[Screenshot grounding data]
::::::::::

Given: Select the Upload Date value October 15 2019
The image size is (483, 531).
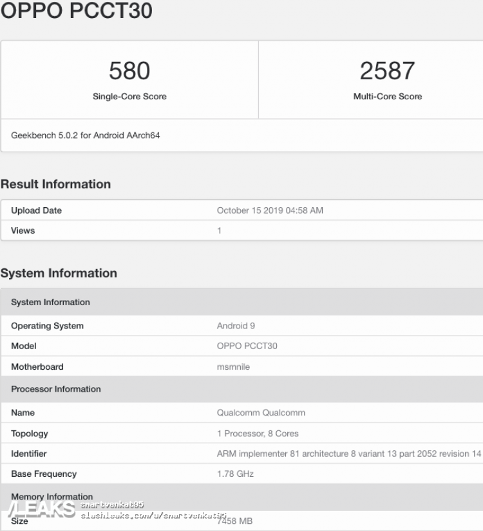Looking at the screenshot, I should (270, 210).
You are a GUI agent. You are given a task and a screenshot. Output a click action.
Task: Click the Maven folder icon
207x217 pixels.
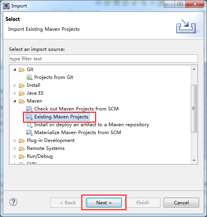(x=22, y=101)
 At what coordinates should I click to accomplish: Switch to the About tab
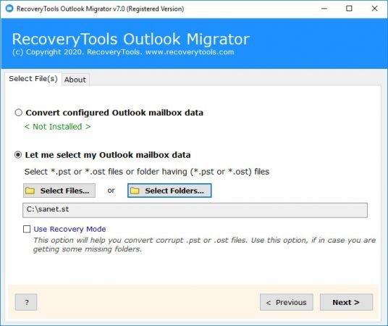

::::::::::

** EXERCISE DESCRIPTION **
Write the records out again exactly; none of the pictures belong in the copy.

** TASK SOLUTION **
Given: Select the Upload Date value October 15 2019
The image size is (483, 531).
Looking at the screenshot, I should (270, 210).
You are a GUI agent. You are given a task and a screenshot. Output a click action.
Task: Click the Maven folder icon
207x217 pixels.
(x=22, y=101)
 At what coordinates should I click to accomplish: Switch to the About tab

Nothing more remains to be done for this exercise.